» Records supplied:
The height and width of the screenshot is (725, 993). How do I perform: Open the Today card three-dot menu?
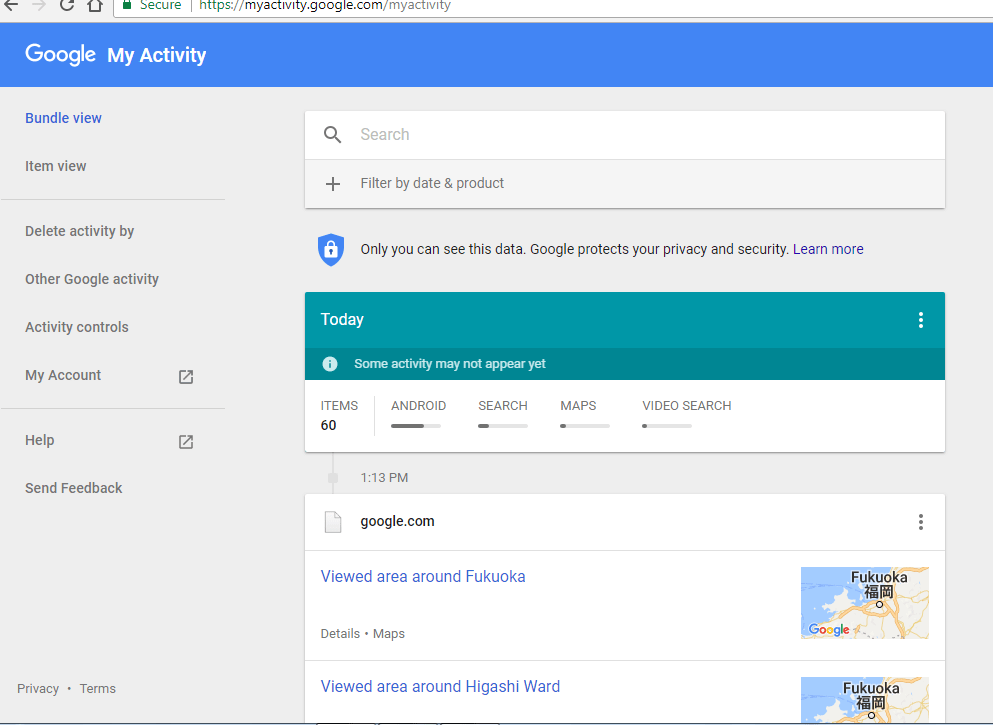[920, 320]
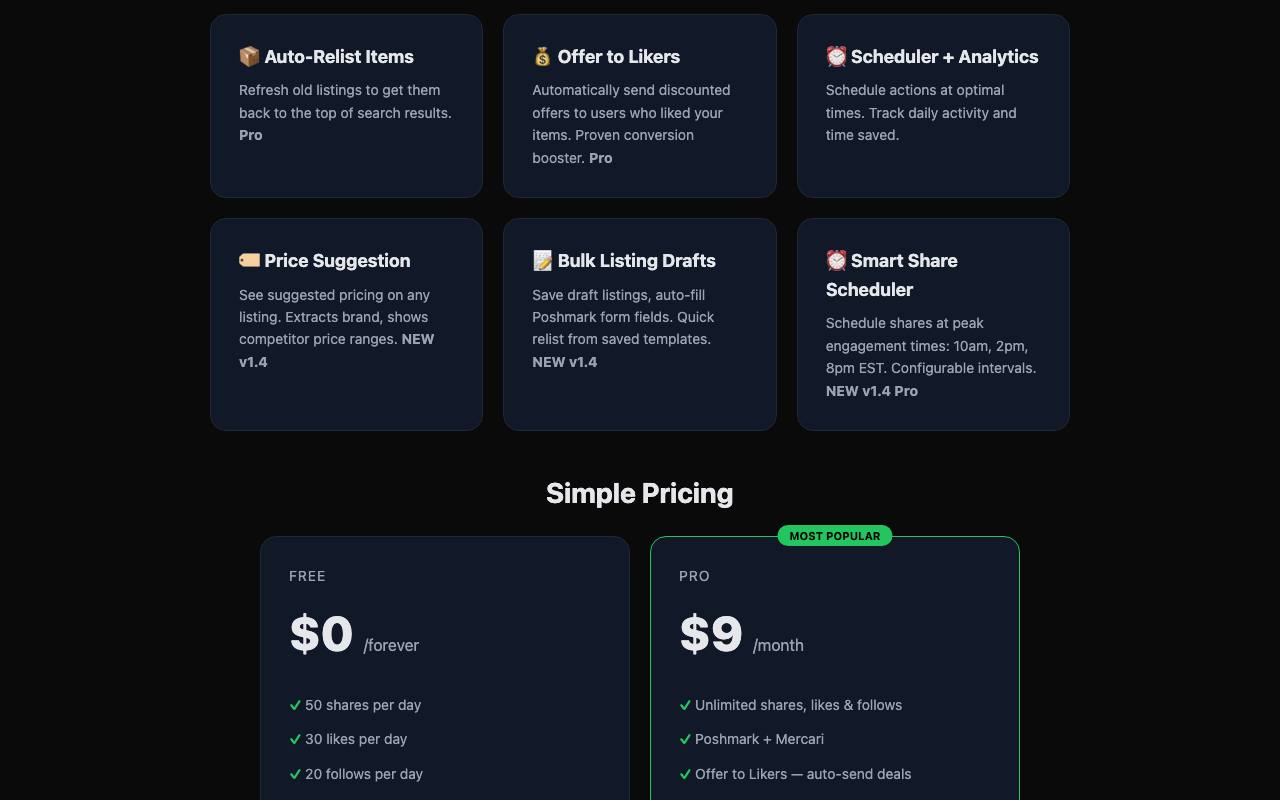Click the memo icon beside Bulk Listing Drafts
Image resolution: width=1280 pixels, height=800 pixels.
pos(543,261)
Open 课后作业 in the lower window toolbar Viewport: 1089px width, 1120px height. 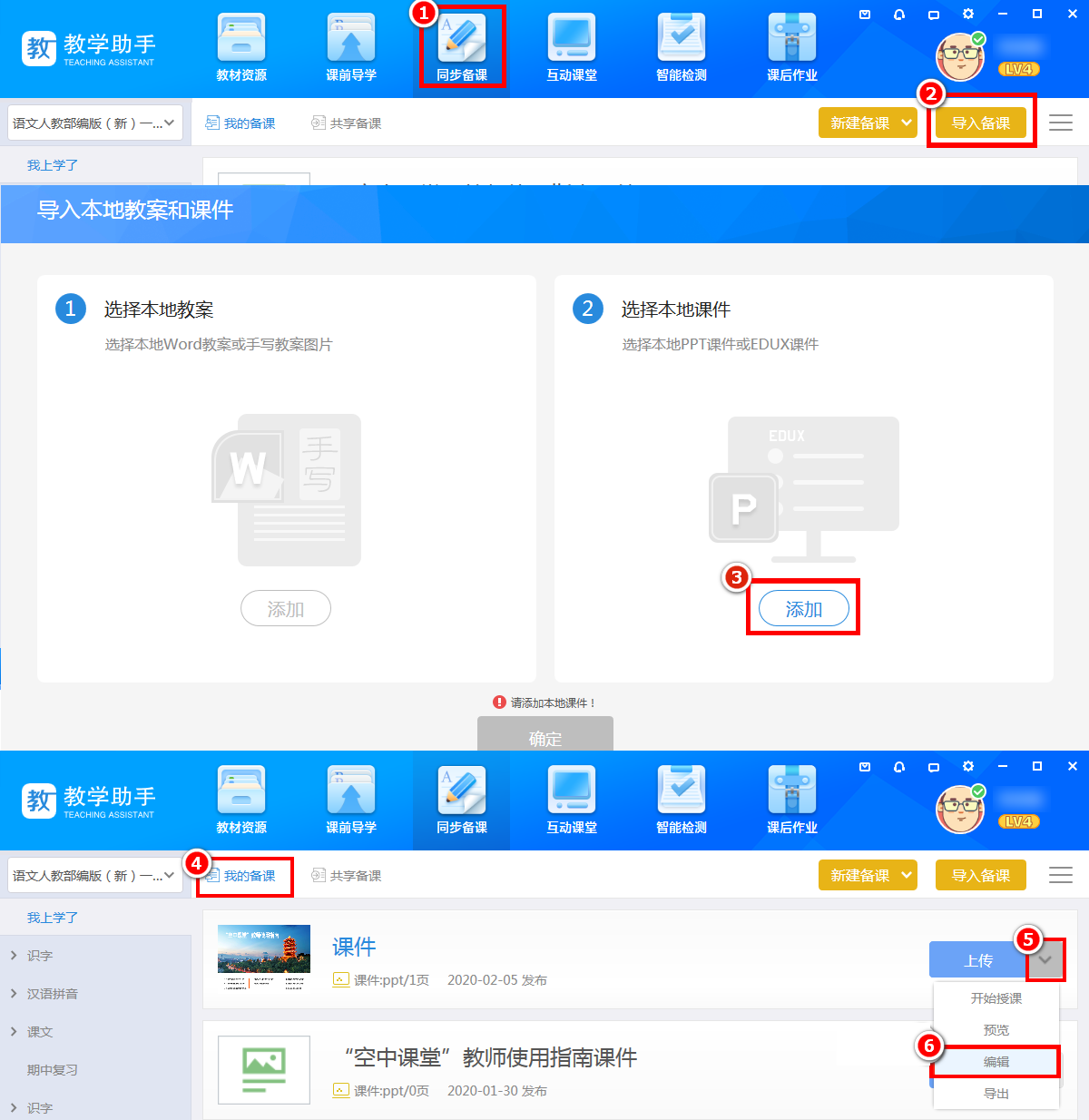(792, 800)
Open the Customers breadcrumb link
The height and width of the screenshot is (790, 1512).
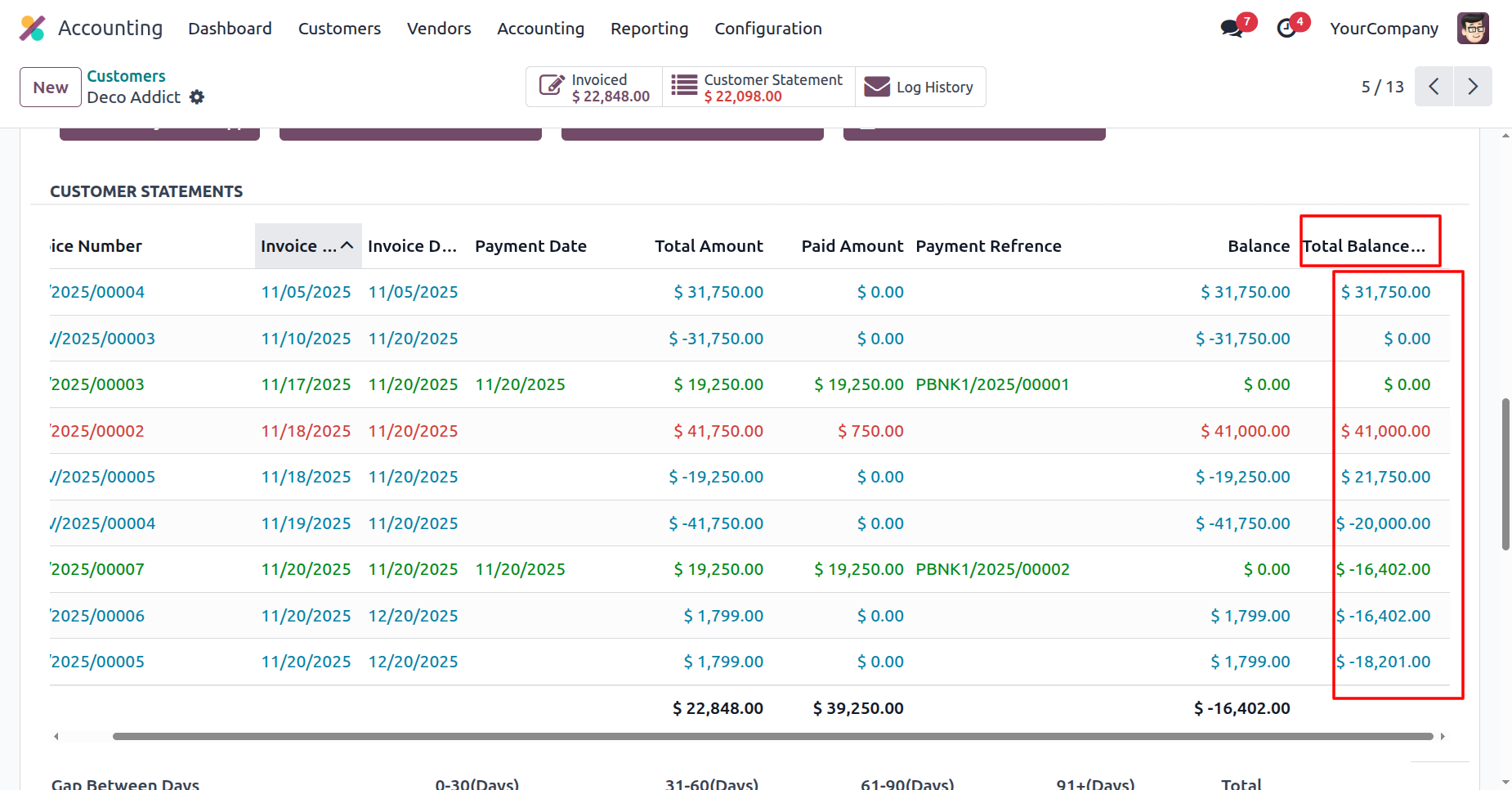click(x=126, y=76)
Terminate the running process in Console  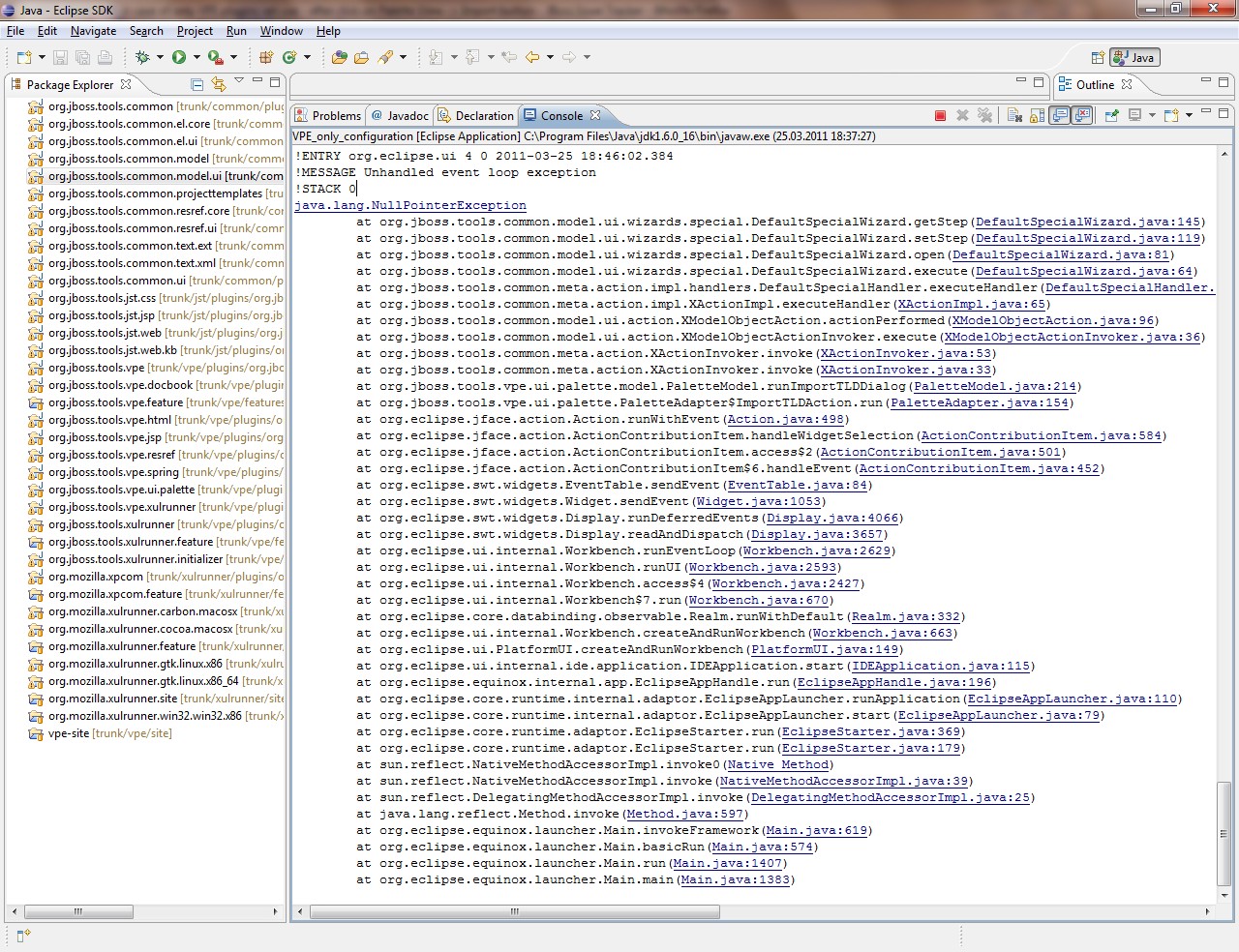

» How to complete this task: Every line from the one containing "Open the Customers breadcrumb link" to the last line of the material must be returned exactly. Leave out any pictures.

» Answer below:
Open the Customers breadcrumb link
The height and width of the screenshot is (790, 1512).
click(x=126, y=76)
Terminate the running process in Console  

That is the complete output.